** START Text block **

Identifying gate clauses syntactically is more efficient than identifying UNSAT cores with a SAT solver, even when using a smaller one like Kitten. Hence, Kissat first uses syntactic pattern matching for a Tseitin encoding of an And, Equivalence, Xor, or IfThenElse gate with the given variable as output, and only if this fails, the inner SAT solver is called. In turn, if this fails due to hitting some limits, the standard elimination criterion is used. This is illustrated in Algorithm 1.

Until 2020, the order of scheduling variables as candidates to be eliminated was done using a priority queue implemented as binary heap, where variables with smaller number of occurrences are tried to be eliminated first. Since the 2021 version, we have (by default) disabled the heap and replaced it with iterating over all active literals; i.e., the variables that have neither been removed nor have already been eliminated. This actually improves performance of Kissat (Fig. 3). Of course it avoids updating the heap when removing clauses and probably has other positive effects we still need to investigate in future work.

** END Text block **
** START Records shown **

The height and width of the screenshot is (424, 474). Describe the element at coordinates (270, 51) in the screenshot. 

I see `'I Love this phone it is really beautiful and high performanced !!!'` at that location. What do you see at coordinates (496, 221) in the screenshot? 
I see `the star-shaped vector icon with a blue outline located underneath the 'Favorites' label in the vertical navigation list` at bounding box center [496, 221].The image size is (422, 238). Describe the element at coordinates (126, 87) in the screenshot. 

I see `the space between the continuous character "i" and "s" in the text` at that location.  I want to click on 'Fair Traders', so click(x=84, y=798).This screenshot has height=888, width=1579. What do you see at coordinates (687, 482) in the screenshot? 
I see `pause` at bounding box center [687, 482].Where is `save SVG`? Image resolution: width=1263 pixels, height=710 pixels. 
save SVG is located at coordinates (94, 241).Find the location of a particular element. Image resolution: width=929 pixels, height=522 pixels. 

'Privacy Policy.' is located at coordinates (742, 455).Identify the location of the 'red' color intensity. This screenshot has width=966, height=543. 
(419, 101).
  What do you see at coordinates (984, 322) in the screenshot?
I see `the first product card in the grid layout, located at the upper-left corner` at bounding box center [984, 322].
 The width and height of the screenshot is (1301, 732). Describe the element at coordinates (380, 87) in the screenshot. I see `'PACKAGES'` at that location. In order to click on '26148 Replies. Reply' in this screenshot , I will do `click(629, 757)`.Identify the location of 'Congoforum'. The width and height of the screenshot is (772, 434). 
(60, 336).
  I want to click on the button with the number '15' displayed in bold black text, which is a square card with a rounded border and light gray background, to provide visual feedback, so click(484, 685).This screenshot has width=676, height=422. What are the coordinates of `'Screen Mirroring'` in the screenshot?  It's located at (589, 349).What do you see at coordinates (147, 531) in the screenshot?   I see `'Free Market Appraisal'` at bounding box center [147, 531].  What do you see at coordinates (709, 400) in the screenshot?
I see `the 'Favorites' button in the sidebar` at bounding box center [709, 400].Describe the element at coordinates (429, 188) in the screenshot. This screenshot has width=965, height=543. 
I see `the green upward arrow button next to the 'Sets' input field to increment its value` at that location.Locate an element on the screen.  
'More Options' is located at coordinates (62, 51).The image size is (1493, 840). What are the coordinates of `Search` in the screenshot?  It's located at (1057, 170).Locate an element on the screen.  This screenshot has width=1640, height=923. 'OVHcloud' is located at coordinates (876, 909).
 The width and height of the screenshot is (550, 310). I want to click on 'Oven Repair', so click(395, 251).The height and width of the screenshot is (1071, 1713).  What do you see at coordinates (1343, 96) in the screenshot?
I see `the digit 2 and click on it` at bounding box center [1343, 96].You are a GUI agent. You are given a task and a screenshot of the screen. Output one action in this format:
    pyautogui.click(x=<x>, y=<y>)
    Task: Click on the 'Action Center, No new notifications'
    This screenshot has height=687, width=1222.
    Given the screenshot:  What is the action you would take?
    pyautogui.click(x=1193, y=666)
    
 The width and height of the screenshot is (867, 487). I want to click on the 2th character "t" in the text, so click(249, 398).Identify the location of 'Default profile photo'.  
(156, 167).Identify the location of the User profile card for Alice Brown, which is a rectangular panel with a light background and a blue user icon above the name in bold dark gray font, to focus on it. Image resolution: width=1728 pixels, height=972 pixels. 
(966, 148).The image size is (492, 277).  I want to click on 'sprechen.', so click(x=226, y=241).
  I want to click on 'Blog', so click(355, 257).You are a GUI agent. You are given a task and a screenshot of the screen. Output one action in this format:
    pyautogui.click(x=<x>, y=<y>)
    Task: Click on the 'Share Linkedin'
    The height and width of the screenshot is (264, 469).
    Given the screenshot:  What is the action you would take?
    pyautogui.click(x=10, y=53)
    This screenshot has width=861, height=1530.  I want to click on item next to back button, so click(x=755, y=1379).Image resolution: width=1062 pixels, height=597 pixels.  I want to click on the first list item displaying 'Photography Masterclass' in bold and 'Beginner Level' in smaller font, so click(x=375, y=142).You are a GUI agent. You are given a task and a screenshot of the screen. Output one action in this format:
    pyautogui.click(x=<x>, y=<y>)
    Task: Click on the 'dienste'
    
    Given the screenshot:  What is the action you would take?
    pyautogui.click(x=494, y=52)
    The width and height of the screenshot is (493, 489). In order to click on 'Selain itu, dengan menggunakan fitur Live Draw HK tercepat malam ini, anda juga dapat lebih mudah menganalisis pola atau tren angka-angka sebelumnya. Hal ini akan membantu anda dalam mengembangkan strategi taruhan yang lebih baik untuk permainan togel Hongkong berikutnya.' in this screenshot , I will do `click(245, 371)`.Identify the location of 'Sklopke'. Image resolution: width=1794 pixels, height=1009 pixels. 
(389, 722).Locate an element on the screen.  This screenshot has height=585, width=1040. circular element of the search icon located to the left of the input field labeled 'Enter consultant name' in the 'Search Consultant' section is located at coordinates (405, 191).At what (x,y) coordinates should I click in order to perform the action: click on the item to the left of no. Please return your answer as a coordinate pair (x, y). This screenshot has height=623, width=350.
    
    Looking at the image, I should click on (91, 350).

** END Records shown **

What you will do:
(A) Based on the Kissat passage, is each statement correct? Answer yes or no for each, and quote the words that decide it.
(i) Kissat calls the inner SAT solver before it tries syntactic pattern matching.
(ii) Starting with the 2021 version, the binary heap is disabled by default.
(iii) With the heap-based scheduling, variables that have more occurrences were tried first.
(B) In the Kissat passage, which gate types does syntactic pattern matching look for?
Use only the Kissat passage to respond.

Solved problems:
(A)
(i) No: "Kissat first uses syntactic pattern matching for a Tseitin encoding of an And, Equivalence, Xor, or IfThenElse gate with the given variable as output, and only if this fails, the inner SAT solver is called."
(ii) Yes: "Since the 2021 version, we have (by default) disabled the heap"
(iii) No: "variables with smaller number of occurrences are tried to be eliminated first"

(B) And, Equivalence, Xor, IfThenElse